TEL AVIV (JTA) — They were standing in a public square in a major Israeli city, laying tefillin on women amid shouts of protest and quizzical looks from nearby men in black hats.
It has become an occasional morning routine for Women of the Wall. Except this time, they weren’t at the Western Wall in Jerusalem. They were at the entrance to Shuk HaCarmel, the boisterous central market in Tel Aviv.
The women’s prayer group achieved something of a coup this year when a district court legalized their monthly services at the Western Wall, effectively ending years of periodic arrests and detentions of its members.
Women of the Wall isn’t allowed to bring a Torah into the Kotel’s women’s section, and it’s still negotiating with the government over the expansion of a pluralistic prayer site at the Robinson’s Arch section of the wall. But the court ruling and ensuing police protection have allowed the group to pray in relative peace in recent months, without fear of prison or counter-protest.
So, in advance of International Women’s Day on Saturday, the group came to Tel Aviv Friday morning and set up a small stand at Star of David Square, so named because crowded, noisy streets shoot out of it in six directions.
Then they started asking women if they wanted to put on tallit and tefillin. Most ignored the offer or politely refused, but a handful said yes to one or the other, repeating the blessing word for word along with a Women of the Wall member.

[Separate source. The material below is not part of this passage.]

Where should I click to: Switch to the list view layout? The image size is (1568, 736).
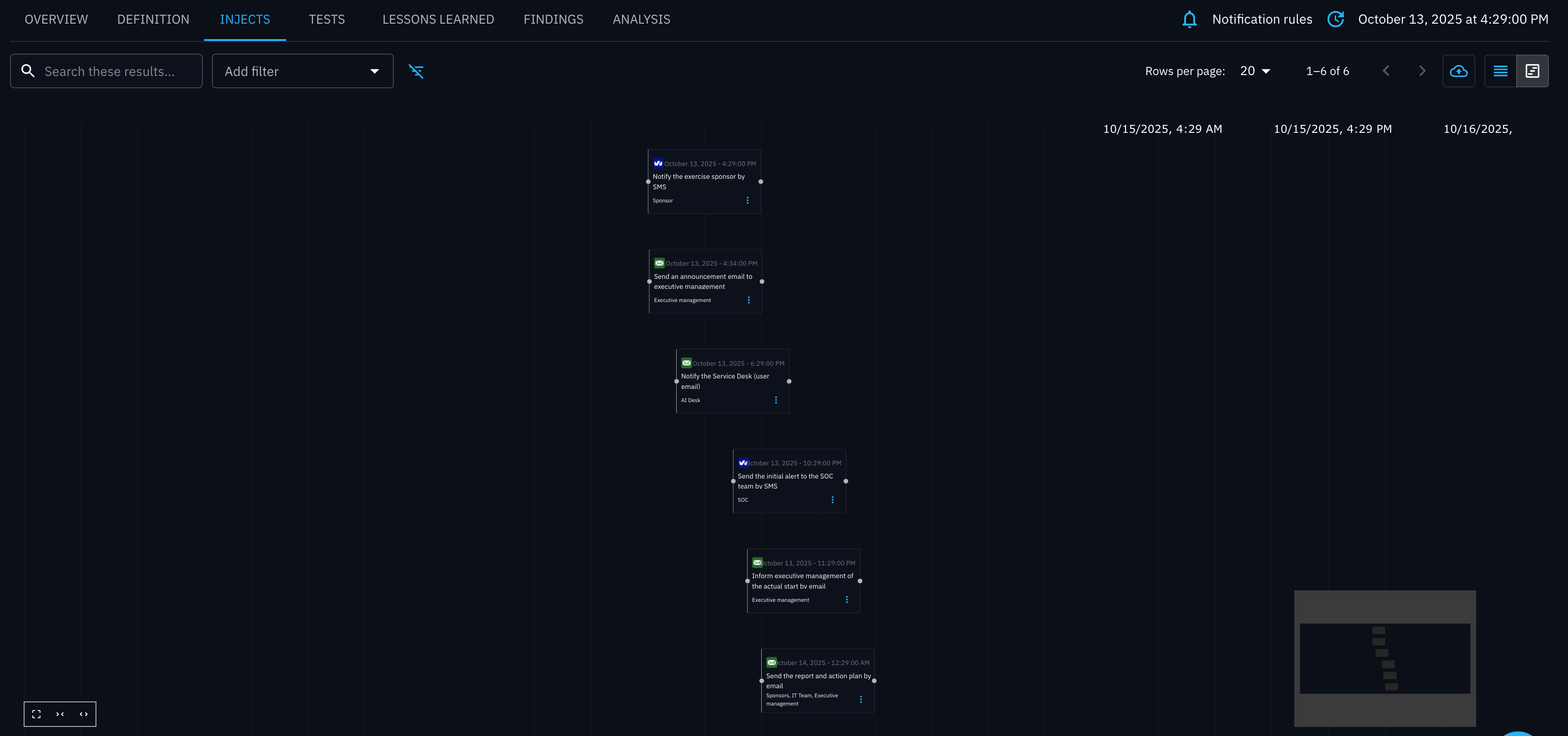[1500, 71]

Men who walk through the square get the same offer every day from Chabad Hasidim. When the women started wrapping willing passersby in a tallit, though, it elicited an outcry. American Orthodox day schools like SAR and Ramaz may allow women to don the prayer shawl and leather straps, but at least some Israelis apparently think the same behavior should not take place on the streets of Tel Aviv.
A crowd formed as one young man in a white shirt and large, black, knit kippah began to scream.
“Really? What else do you want to do, have a circumcision?” he yelled before two friends pulled him away. “Maybe you’ll do that one day.”
By time the women were ready to close up, the Chabad tables had opened, flanking Women of the Wall’s booth on either side. Each side, for the most part, left the other alone, but perhaps the Chabadniks were a bit jealous. Never in recent memory had a tefillin table in central Tel Aviv gotten so much attention.